PROBLEM TO SOLVE:
Please write out the listing below again, swapping "GUI agent" for "interface agent" wherever it occurs and leaving everything else unchanged.

Stored records
========

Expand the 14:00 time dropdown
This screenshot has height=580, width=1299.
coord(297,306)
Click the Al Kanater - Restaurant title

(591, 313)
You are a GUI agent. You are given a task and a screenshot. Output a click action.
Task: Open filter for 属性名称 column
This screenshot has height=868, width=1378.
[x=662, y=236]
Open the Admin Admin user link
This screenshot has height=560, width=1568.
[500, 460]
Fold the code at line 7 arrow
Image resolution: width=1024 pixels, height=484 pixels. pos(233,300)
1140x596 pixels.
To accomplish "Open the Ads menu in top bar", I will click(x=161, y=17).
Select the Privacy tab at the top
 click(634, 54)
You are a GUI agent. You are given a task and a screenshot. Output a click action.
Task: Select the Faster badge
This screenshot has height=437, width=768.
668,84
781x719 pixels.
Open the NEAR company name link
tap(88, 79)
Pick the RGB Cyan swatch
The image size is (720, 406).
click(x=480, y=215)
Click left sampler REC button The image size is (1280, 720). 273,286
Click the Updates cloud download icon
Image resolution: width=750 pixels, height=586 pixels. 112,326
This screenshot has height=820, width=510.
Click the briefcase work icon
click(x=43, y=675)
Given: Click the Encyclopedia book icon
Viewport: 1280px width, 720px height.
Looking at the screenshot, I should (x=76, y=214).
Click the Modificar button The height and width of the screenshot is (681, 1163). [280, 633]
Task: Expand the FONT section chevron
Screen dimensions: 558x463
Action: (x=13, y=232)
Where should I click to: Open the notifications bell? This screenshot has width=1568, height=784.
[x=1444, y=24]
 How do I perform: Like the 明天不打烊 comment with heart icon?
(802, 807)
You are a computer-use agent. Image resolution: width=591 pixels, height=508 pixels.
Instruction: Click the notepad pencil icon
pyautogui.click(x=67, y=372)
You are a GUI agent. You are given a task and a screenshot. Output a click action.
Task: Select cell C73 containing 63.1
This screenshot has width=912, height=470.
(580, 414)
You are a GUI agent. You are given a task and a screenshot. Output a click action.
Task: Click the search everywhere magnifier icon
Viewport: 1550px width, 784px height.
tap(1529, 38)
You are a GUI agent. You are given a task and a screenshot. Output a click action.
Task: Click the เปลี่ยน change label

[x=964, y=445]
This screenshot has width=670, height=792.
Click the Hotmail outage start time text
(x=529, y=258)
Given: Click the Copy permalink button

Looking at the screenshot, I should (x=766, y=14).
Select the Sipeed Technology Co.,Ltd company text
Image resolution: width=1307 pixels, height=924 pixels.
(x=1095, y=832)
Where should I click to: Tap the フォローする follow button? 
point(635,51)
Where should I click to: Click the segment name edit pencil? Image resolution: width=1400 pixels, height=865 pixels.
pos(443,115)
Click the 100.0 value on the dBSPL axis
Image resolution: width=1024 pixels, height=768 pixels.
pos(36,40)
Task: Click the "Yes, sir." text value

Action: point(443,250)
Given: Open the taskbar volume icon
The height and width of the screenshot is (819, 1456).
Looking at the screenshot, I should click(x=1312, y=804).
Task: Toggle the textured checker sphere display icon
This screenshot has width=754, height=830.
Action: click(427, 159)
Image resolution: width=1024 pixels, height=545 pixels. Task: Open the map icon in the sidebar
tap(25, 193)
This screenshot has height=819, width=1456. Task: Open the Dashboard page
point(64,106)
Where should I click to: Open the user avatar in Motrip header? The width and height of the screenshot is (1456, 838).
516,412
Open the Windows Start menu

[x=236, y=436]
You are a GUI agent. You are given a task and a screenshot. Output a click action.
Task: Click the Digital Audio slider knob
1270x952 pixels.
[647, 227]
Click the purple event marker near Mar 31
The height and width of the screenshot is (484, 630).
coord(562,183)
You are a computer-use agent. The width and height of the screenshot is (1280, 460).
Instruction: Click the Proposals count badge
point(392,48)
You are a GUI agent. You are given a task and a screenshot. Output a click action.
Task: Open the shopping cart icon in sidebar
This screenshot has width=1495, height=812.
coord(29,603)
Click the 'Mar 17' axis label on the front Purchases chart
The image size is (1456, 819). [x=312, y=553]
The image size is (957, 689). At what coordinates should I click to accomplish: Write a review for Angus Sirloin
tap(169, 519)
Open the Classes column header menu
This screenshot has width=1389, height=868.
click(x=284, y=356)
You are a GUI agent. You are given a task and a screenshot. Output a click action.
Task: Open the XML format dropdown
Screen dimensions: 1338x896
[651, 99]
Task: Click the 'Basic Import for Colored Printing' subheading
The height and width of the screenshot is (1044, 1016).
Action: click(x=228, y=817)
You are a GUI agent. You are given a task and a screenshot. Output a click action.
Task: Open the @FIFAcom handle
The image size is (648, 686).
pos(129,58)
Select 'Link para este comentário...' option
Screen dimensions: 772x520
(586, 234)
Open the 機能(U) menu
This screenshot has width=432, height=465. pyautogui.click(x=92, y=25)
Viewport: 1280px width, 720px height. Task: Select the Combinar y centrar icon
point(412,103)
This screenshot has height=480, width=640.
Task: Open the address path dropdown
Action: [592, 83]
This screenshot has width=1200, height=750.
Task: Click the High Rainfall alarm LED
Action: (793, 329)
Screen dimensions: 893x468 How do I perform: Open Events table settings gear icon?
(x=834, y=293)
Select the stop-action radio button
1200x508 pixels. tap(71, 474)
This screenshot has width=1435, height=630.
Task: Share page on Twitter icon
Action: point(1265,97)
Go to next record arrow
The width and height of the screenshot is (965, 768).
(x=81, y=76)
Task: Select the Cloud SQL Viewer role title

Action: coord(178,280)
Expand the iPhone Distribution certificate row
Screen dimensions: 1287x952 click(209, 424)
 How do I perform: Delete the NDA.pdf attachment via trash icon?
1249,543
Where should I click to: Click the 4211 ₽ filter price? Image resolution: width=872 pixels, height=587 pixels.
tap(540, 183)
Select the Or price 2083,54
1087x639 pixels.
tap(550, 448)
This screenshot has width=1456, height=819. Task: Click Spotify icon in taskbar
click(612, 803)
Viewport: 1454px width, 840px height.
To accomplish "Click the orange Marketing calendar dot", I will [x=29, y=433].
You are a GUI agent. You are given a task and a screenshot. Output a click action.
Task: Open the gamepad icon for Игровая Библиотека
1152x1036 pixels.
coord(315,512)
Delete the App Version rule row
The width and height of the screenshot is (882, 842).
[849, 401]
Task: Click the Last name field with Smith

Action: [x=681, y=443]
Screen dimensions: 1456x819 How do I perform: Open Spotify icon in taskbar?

========

EXERCISE ANSWER:
Expand the 14:00 time dropdown
This screenshot has height=580, width=1299.
coord(297,306)
Click the Al Kanater - Restaurant title

(591, 313)
You are a interface agent. You are given a task and a screenshot. Output a click action.
Task: Open filter for 属性名称 column
This screenshot has height=868, width=1378.
[x=662, y=236]
Open the Admin Admin user link
This screenshot has height=560, width=1568.
[500, 460]
Fold the code at line 7 arrow
Image resolution: width=1024 pixels, height=484 pixels. pos(233,300)
1140x596 pixels.
To accomplish "Open the Ads menu in top bar", I will click(x=161, y=17).
Select the Privacy tab at the top
 click(634, 54)
You are a interface agent. You are given a task and a screenshot. Output a click action.
Task: Select the Faster badge
This screenshot has height=437, width=768.
668,84
781x719 pixels.
Open the NEAR company name link
tap(88, 79)
Pick the RGB Cyan swatch
The image size is (720, 406).
click(x=480, y=215)
Click left sampler REC button The image size is (1280, 720). 273,286
Click the Updates cloud download icon
Image resolution: width=750 pixels, height=586 pixels. 112,326
This screenshot has height=820, width=510.
Click the briefcase work icon
click(x=43, y=675)
Given: Click the Encyclopedia book icon
Viewport: 1280px width, 720px height.
Looking at the screenshot, I should (x=76, y=214).
Click the Modificar button The height and width of the screenshot is (681, 1163). [280, 633]
Task: Expand the FONT section chevron
Screen dimensions: 558x463
Action: (x=13, y=232)
Where should I click to: Open the notifications bell? This screenshot has width=1568, height=784.
[x=1444, y=24]
 How do I perform: Like the 明天不打烊 comment with heart icon?
(802, 807)
You are a computer-use agent. Image resolution: width=591 pixels, height=508 pixels.
Instruction: Click the notepad pencil icon
pyautogui.click(x=67, y=372)
You are a interface agent. You are given a task and a screenshot. Output a click action.
Task: Select cell C73 containing 63.1
This screenshot has width=912, height=470.
(580, 414)
You are a interface agent. You are given a task and a screenshot. Output a click action.
Task: Click the search everywhere magnifier icon
Viewport: 1550px width, 784px height.
tap(1529, 38)
You are a interface agent. You are given a task and a screenshot. Output a click action.
Task: Click the เปลี่ยน change label

[x=964, y=445]
This screenshot has width=670, height=792.
Click the Hotmail outage start time text
(x=529, y=258)
Given: Click the Copy permalink button

Looking at the screenshot, I should (x=766, y=14).
Select the Sipeed Technology Co.,Ltd company text
Image resolution: width=1307 pixels, height=924 pixels.
(x=1095, y=832)
Where should I click to: Tap the フォローする follow button? 
point(635,51)
Where should I click to: Click the segment name edit pencil? Image resolution: width=1400 pixels, height=865 pixels.
pos(443,115)
Click the 100.0 value on the dBSPL axis
Image resolution: width=1024 pixels, height=768 pixels.
pos(36,40)
Task: Click the "Yes, sir." text value

Action: point(443,250)
Given: Open the taskbar volume icon
The height and width of the screenshot is (819, 1456).
Looking at the screenshot, I should click(x=1312, y=804).
Task: Toggle the textured checker sphere display icon
This screenshot has width=754, height=830.
Action: click(427, 159)
Image resolution: width=1024 pixels, height=545 pixels. Task: Open the map icon in the sidebar
tap(25, 193)
This screenshot has height=819, width=1456. Task: Open the Dashboard page
point(64,106)
Where should I click to: Open the user avatar in Motrip header? The width and height of the screenshot is (1456, 838).
516,412
Open the Windows Start menu

[x=236, y=436]
You are a interface agent. You are given a task and a screenshot. Output a click action.
Task: Click the Digital Audio slider knob
1270x952 pixels.
[647, 227]
Click the purple event marker near Mar 31
The height and width of the screenshot is (484, 630).
coord(562,183)
You are a computer-use agent. The width and height of the screenshot is (1280, 460).
Instruction: Click the Proposals count badge
point(392,48)
You are a interface agent. You are given a task and a screenshot. Output a click action.
Task: Open the shopping cart icon in sidebar
This screenshot has width=1495, height=812.
coord(29,603)
Click the 'Mar 17' axis label on the front Purchases chart
The image size is (1456, 819). [x=312, y=553]
The image size is (957, 689). At what coordinates should I click to accomplish: Write a review for Angus Sirloin
tap(169, 519)
Open the Classes column header menu
This screenshot has width=1389, height=868.
click(x=284, y=356)
You are a interface agent. You are given a task and a screenshot. Output a click action.
Task: Open the XML format dropdown
Screen dimensions: 1338x896
[651, 99]
Task: Click the 'Basic Import for Colored Printing' subheading
The height and width of the screenshot is (1044, 1016).
Action: click(x=228, y=817)
You are a interface agent. You are given a task and a screenshot. Output a click action.
Task: Open the @FIFAcom handle
The image size is (648, 686).
pos(129,58)
Select 'Link para este comentário...' option
Screen dimensions: 772x520
(586, 234)
Open the 機能(U) menu
This screenshot has width=432, height=465. pyautogui.click(x=92, y=25)
Viewport: 1280px width, 720px height. Task: Select the Combinar y centrar icon
point(412,103)
This screenshot has height=480, width=640.
Task: Open the address path dropdown
Action: [592, 83]
This screenshot has width=1200, height=750.
Task: Click the High Rainfall alarm LED
Action: (793, 329)
Screen dimensions: 893x468 How do I perform: Open Events table settings gear icon?
(x=834, y=293)
Select the stop-action radio button
1200x508 pixels. tap(71, 474)
This screenshot has width=1435, height=630.
Task: Share page on Twitter icon
Action: point(1265,97)
Go to next record arrow
The width and height of the screenshot is (965, 768).
(x=81, y=76)
Task: Select the Cloud SQL Viewer role title

Action: coord(178,280)
Expand the iPhone Distribution certificate row
Screen dimensions: 1287x952 click(209, 424)
 How do I perform: Delete the NDA.pdf attachment via trash icon?
1249,543
Where should I click to: Click the 4211 ₽ filter price? Image resolution: width=872 pixels, height=587 pixels.
tap(540, 183)
Select the Or price 2083,54
1087x639 pixels.
tap(550, 448)
This screenshot has width=1456, height=819. Task: Click Spotify icon in taskbar
click(612, 803)
Viewport: 1454px width, 840px height.
To accomplish "Click the orange Marketing calendar dot", I will [x=29, y=433].
You are a interface agent. You are given a task and a screenshot. Output a click action.
Task: Open the gamepad icon for Игровая Библиотека
1152x1036 pixels.
coord(315,512)
Delete the App Version rule row
The width and height of the screenshot is (882, 842).
[849, 401]
Task: Click the Last name field with Smith

Action: [x=681, y=443]
Screen dimensions: 1456x819 How do I perform: Open Spotify icon in taskbar?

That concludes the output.